Platform logo
Explore Communities
27th International Conference on Science, Technology and Innovation Indicators (STI 2023) logo
27th International Conference on Science, Technology and Innovation Indicators (STI 2023)Community hosting publication
There is an updated version of this publication, open Version 2.
conference paper

Do original tweets and retweets differ in indicating research impact across various subject areas in multidisciplinary papers published in PLoS?

21/04/2023| By
Ashraf Ashraf Maleki,
Kim Kim Holmberg
757 Views
1 Comments
Disciplines
Keywords
Abstract

Earlier altmetrics studies have often focused on investigating whether the number of tweets mentioning scientific articles could be used as an indicator of scientific impact or attention, with results showing weak to moderate correlations with citation counts and some disciplinary differences. But all tweets may not be equal, as original tweets and retweets may reflect different levels of engagement and, with that, impact. In this research, the relationship between original tweets and retweets and Scopus citations was analyzed for a total of 330,022 PLoS publications and compared over time and across 22 subject fields.

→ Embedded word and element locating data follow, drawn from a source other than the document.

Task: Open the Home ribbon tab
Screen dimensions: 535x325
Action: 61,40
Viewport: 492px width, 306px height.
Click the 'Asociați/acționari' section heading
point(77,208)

The findings showed that the correlations were strongest between citations and original tweets, and the relationship was stronger in Social Science and Humanities subject fields than in Natural Science, Engineering and Medicine. The results showed that tweets and retweets are very different, and thus they should be considered two different metrics and analyzed separately.

Preview automatically generated form the publication file.

Do original tweets and retweets differ in indicating research impact across various subject areas in multidisciplinary papers published in PLoS?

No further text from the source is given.